(Task to carry out) Line by line, reproduce exactly the beginning of the listing below, ending with the line that contains "This screenshot has height=580, width=631." and adding nothing.

(Records for the task)
-------

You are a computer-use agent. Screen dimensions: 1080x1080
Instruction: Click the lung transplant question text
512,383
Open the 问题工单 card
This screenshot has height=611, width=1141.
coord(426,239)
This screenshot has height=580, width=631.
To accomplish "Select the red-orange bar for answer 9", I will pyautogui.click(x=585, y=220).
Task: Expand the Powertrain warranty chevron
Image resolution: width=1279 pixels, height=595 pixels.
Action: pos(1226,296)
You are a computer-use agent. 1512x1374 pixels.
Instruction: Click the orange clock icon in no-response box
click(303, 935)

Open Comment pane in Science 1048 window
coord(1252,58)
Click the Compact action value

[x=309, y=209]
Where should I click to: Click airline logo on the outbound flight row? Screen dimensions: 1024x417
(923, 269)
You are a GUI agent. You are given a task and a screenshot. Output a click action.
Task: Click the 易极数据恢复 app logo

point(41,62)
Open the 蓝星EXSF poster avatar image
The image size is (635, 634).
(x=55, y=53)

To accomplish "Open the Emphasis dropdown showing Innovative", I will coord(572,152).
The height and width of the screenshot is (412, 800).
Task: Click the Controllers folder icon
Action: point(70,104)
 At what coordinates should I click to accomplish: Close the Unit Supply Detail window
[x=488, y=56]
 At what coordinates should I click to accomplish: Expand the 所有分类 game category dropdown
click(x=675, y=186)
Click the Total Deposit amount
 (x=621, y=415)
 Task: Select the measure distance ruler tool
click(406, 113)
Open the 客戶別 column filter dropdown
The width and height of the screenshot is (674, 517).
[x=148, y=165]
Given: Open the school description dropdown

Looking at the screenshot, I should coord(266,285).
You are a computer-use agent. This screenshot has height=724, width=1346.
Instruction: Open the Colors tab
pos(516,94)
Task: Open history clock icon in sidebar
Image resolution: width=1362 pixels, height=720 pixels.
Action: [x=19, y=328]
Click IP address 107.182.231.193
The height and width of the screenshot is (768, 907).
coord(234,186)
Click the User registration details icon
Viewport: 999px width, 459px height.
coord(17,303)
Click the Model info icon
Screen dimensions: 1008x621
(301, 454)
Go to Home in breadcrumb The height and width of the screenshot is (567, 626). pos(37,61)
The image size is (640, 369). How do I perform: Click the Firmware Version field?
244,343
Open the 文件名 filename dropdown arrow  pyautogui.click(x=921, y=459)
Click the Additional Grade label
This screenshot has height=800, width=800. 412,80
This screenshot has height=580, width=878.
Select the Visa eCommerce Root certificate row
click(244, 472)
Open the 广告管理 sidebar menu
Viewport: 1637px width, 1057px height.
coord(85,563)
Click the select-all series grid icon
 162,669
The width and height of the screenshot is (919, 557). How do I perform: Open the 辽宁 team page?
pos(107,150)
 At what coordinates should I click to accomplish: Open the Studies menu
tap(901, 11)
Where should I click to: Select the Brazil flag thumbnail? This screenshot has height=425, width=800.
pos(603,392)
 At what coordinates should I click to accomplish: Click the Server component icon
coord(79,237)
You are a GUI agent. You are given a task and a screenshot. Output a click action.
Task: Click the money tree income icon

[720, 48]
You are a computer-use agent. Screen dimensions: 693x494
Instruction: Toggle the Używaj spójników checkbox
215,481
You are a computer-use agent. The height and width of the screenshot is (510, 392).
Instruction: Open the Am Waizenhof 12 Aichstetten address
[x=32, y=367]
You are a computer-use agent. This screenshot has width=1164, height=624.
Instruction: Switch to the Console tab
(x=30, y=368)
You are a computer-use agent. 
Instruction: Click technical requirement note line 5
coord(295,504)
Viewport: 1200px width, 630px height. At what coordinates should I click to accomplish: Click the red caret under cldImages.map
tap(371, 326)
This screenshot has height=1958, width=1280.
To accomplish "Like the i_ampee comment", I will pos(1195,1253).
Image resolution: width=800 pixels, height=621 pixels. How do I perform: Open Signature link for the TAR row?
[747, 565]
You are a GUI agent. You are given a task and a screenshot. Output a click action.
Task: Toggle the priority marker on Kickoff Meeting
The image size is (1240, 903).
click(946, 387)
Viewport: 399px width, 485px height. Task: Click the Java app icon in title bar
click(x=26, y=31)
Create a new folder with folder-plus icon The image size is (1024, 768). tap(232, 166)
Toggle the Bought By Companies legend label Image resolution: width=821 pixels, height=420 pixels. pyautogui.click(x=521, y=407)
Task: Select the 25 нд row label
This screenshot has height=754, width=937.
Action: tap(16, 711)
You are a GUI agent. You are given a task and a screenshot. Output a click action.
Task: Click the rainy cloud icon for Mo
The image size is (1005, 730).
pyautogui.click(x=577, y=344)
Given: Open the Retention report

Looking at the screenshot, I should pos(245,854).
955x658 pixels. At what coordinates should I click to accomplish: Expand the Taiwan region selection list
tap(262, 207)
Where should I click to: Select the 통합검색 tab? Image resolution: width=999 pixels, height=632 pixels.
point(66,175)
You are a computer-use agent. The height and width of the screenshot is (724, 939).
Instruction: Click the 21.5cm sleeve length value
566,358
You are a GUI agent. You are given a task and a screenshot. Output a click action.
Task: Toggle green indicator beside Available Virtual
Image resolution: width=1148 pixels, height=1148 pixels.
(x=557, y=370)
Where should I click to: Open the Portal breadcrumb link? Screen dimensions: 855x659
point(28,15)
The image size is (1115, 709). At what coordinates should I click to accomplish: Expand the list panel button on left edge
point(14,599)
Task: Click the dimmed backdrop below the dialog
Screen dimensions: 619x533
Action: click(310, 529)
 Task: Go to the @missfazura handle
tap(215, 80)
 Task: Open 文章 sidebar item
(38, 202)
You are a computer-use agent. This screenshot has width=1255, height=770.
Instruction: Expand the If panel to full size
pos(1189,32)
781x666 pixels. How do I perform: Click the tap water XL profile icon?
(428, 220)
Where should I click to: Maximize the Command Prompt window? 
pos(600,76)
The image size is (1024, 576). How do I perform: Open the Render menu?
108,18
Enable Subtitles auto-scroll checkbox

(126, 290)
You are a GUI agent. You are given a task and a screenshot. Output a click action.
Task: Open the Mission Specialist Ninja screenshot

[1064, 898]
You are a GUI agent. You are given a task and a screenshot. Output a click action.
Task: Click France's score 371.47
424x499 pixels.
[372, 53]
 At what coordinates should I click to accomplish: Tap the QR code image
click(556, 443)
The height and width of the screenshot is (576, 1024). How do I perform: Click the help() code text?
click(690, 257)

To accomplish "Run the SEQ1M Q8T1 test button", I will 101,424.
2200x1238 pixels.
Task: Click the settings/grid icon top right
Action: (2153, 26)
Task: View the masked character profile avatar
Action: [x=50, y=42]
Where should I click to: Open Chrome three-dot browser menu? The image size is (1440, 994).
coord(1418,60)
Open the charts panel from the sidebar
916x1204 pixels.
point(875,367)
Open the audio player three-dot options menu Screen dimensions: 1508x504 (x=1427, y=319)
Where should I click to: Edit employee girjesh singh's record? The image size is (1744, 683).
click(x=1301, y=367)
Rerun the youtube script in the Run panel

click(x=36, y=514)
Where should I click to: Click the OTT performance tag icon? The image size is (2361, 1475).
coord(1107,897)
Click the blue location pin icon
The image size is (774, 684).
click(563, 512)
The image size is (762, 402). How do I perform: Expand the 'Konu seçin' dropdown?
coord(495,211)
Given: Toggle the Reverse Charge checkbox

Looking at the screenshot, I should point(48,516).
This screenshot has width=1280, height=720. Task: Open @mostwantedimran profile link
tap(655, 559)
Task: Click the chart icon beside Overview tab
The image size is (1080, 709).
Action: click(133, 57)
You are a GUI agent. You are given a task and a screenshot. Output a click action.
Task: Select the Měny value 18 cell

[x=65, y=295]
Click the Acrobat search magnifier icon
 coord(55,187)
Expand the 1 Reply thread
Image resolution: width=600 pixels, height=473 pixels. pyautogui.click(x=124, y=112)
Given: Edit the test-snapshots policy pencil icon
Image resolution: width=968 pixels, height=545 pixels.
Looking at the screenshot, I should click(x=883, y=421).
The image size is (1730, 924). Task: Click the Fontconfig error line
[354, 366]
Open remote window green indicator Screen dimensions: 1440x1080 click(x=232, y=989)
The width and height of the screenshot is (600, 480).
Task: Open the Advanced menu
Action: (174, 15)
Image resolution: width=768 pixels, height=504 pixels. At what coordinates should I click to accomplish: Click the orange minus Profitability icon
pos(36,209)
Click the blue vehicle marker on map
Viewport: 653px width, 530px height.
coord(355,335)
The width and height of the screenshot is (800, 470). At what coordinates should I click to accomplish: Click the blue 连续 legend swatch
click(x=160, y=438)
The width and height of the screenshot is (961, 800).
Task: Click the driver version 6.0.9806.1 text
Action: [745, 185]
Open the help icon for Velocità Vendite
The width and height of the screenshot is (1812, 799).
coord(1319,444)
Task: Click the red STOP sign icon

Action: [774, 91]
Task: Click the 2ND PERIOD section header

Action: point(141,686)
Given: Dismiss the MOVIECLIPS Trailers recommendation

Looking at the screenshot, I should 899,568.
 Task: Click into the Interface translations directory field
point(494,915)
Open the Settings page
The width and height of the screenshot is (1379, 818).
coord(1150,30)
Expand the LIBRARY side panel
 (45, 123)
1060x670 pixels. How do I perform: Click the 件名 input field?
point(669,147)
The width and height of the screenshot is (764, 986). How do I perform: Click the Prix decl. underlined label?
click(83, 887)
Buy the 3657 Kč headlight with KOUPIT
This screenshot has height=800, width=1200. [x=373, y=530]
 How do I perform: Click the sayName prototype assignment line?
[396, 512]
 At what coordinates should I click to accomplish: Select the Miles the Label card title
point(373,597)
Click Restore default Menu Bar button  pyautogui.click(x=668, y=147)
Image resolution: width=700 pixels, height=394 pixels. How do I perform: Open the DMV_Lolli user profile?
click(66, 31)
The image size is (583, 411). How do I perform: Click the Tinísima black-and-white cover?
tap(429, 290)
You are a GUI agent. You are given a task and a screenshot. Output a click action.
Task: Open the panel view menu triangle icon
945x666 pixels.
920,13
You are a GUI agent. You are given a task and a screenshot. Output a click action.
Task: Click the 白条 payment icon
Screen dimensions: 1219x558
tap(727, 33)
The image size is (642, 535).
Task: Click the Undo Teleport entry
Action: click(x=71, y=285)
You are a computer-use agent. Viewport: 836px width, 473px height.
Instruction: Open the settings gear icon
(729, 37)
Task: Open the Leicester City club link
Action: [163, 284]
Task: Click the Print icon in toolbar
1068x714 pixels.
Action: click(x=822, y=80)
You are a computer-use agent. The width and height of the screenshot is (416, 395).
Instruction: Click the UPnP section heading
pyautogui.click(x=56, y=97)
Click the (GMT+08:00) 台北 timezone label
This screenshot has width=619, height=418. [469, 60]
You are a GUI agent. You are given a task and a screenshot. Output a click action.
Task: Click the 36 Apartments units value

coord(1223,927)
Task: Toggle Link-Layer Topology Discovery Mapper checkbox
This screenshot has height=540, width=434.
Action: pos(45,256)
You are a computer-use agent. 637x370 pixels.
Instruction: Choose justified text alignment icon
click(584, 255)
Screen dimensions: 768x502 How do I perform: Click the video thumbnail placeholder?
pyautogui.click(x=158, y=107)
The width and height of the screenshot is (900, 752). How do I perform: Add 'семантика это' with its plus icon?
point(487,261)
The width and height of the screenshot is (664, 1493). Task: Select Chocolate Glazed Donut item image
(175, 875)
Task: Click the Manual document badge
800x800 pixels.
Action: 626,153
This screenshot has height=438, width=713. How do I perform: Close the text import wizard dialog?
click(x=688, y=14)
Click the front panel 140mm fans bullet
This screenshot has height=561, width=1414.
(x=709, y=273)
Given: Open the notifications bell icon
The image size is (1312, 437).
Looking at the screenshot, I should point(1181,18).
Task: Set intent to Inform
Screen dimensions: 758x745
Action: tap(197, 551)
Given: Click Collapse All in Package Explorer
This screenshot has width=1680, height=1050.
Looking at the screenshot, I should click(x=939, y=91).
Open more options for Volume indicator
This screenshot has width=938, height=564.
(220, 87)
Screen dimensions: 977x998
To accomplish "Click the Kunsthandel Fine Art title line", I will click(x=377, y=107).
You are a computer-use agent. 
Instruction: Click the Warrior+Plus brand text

-------

(Response to the exercise)
You are a computer-use agent. Screen dimensions: 1080x1080
Instruction: Click the lung transplant question text
512,383
Open the 问题工单 card
This screenshot has height=611, width=1141.
coord(426,239)
This screenshot has height=580, width=631.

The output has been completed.